__What you should do__
Each line of the listing where "computer" appears should be reported.

_ _ _ _ _

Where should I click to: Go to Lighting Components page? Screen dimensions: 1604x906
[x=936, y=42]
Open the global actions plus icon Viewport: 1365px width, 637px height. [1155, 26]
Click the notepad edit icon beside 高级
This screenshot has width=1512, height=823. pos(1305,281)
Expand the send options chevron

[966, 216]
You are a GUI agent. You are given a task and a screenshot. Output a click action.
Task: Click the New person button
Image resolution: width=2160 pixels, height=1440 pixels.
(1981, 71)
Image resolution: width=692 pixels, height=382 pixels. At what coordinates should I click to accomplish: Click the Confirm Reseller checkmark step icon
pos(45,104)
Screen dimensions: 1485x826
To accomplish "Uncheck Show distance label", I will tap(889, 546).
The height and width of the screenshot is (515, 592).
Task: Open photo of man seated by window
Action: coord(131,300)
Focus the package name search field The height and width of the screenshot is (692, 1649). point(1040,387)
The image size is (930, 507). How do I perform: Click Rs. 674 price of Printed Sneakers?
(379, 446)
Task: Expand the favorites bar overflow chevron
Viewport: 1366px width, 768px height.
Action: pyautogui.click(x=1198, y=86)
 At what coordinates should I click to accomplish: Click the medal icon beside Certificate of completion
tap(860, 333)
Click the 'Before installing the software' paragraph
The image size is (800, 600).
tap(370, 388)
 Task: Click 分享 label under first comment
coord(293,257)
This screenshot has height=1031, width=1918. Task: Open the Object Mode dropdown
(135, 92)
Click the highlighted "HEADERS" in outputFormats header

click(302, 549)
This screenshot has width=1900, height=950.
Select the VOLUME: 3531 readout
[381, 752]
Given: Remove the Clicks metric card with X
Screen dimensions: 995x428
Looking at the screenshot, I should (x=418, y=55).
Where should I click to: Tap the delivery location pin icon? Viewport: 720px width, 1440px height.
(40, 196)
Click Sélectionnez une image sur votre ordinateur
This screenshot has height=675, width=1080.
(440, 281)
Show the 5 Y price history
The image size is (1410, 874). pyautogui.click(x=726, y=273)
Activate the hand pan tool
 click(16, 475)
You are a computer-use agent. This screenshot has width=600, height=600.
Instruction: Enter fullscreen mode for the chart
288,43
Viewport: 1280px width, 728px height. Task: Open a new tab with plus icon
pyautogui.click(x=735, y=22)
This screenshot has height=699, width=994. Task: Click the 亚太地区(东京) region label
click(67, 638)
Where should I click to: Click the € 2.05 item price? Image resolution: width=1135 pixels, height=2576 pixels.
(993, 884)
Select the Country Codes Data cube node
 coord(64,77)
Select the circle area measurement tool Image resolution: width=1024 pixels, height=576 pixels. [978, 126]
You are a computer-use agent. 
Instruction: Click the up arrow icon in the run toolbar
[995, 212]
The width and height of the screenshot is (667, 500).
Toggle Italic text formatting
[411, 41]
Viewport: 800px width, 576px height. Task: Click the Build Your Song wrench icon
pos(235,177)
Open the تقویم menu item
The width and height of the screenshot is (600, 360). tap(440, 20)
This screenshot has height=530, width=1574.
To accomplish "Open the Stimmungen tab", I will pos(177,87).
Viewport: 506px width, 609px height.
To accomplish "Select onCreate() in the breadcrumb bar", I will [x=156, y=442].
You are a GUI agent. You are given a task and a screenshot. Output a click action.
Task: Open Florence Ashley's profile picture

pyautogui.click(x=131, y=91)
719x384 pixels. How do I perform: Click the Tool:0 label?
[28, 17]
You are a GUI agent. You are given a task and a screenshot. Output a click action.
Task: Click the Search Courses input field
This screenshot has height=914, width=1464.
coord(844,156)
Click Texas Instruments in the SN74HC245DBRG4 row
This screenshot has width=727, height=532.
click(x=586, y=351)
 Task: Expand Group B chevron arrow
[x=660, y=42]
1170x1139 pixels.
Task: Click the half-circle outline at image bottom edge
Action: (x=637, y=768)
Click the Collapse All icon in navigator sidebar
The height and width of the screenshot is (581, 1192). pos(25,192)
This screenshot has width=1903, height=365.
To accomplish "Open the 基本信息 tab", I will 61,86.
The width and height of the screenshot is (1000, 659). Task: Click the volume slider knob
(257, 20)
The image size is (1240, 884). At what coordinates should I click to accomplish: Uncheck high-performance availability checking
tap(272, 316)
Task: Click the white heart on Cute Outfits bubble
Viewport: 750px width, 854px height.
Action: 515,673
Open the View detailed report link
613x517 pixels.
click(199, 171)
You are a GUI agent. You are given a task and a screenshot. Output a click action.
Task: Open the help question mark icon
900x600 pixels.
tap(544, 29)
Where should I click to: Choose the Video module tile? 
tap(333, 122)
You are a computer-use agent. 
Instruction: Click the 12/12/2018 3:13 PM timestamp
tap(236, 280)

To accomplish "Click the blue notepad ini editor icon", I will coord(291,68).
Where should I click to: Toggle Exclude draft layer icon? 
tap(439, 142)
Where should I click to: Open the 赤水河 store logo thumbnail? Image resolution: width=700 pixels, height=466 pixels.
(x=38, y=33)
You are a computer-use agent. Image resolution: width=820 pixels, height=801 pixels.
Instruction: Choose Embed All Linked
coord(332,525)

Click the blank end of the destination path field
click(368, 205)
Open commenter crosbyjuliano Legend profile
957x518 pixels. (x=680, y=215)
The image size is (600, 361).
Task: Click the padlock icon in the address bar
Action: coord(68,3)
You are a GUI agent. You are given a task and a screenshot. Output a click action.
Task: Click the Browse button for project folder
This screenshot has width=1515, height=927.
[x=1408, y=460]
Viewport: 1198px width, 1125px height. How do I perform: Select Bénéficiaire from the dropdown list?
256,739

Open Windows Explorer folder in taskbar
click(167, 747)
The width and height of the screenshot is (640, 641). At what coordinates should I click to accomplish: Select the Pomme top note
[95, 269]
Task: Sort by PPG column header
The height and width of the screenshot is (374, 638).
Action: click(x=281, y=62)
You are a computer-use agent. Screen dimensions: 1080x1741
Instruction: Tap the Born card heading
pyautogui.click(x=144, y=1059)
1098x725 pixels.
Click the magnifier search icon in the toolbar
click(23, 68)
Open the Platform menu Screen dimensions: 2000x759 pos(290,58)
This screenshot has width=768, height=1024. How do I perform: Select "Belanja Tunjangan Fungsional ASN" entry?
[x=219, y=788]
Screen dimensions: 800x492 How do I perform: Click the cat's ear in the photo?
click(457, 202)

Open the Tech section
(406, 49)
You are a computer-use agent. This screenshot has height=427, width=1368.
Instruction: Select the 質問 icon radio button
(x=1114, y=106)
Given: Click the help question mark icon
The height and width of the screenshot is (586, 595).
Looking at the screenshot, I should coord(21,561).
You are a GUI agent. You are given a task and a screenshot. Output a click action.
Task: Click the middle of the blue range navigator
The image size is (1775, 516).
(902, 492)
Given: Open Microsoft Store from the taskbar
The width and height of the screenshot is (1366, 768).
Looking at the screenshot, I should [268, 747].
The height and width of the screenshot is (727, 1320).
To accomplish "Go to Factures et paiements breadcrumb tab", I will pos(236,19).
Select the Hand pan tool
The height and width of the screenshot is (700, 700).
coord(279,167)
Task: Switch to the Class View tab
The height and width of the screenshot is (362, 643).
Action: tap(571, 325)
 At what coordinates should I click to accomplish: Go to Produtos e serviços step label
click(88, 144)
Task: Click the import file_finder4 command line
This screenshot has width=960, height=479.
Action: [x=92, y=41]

_ _ _ _ _

__Problem solution__
You are a computer-use agent. This screenshot has width=600, height=600.
You are a computer-use agent. 
You are a computer-use agent. 
You are a computer-use agent. Image resolution: width=820 pixels, height=801 pixels.
You are a computer-use agent. Screen dimensions: 1080x1741
You are a computer-use agent. This screenshot has height=427, width=1368.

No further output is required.